#### AUFGABEN
a) Fasse den Forumsthread zur CEBIT-Nostalgie in zwei Sätzen zusammen.
b) Gib aus den Datensätzen die Zeilen von der Zeile mit „514x396 pixels.“ bis zur Zeile mit „[x=716, y=227]“ unverändert aus, beide Zeilen eingeschlossen. Lass die Bilder dabei weg.

=== AUSGANGSTEXT ===

# CEBIT-Nostalgie



## katzenjens (24 Januar 2008)

Hallo,

herrlich, was man bei Youtube so findet.

http://de.youtube.com/watch?v=wXjxxFfHRT0

Damals war die Welt noch in Ordnung. Abzocke im Netz gabs nur für eine kleine Gruppe über Bildschirmtext mit schwarzen Seiten für 9,99DM . Die Zielgruppe für PCs war deutlich kleiner. Und ich habe damals für eine Atari-RAM Erweiterung 2 MB "nur" 2000DM bezahlt. Hatte jedesmal ein schlechtes Gewissen, wenn ich mit meinem unpostalischen 2400 Baud Modem über Datex-P ins Netz ging. usw.

Als ich letztes Jahr im HNF war, überkamen mich kalte Schauer was ich dort alles gesehen habe. Ich kam mir vor wie ein lebendes Fossil. 

Viele Grüße,
Jens


----------



## Heiko (24 Januar 2008)

*AW: CEBIT-Nostalgie*

Token Ring... *schwelg*
Das waren noch Zeiten...


----------



## Captain Picard (24 Januar 2008)

=== DARGESTELLTE DATEN ===

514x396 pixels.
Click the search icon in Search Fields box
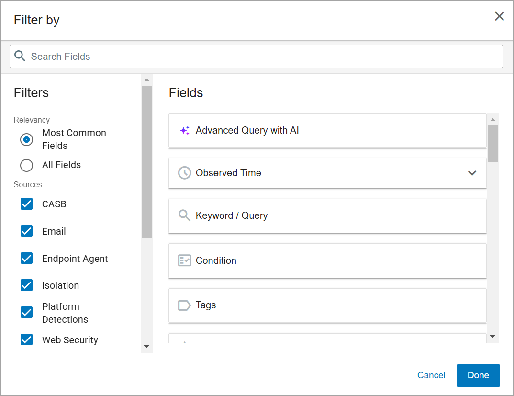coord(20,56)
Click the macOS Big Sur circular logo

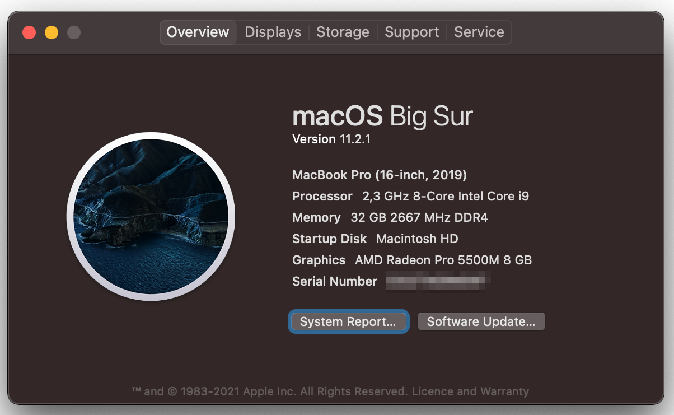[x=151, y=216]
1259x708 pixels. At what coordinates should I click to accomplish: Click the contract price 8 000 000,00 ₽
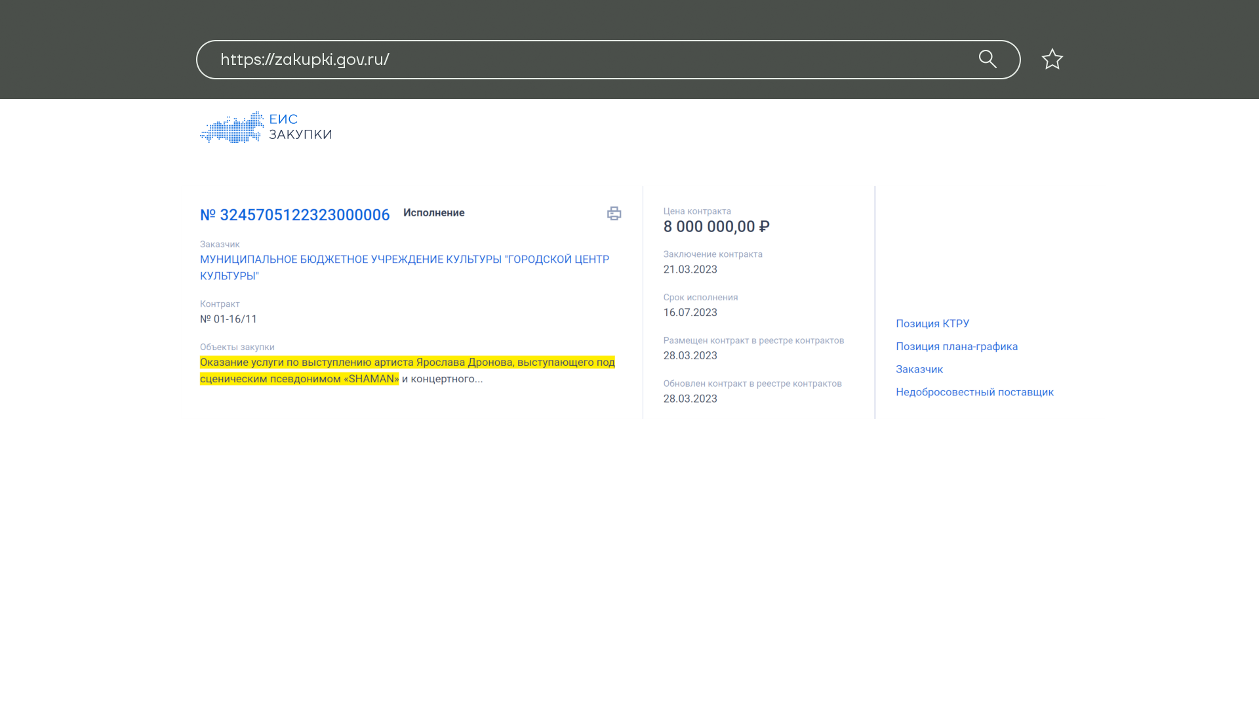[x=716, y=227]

===
=== DARGESTELLTE DATEN ===

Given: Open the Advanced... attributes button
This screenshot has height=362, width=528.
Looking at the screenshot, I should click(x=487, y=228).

===

#### LÖSUNGEN
a) Im Forumsthread teilt katzenjens einen YouTube-Fund und erinnert sich an frühere Zeiten, etwa an 2000 DM für eine 2-MB-RAM-Erweiterung für den Atari und an Einwahlen mit einem 2400-Baud-Modem über Datex-P, und fühlte sich beim Besuch im HNF im Vorjahr wie ein lebendes Fossil. Heiko antwortet mit einer wehmütigen Erinnerung an Token Ring.

b)
514x396 pixels.
Click the search icon in Search Fields box
coord(20,56)
Click the macOS Big Sur circular logo

[x=151, y=216]
1259x708 pixels. At what coordinates should I click to accomplish: Click the contract price 8 000 000,00 ₽
[x=716, y=227]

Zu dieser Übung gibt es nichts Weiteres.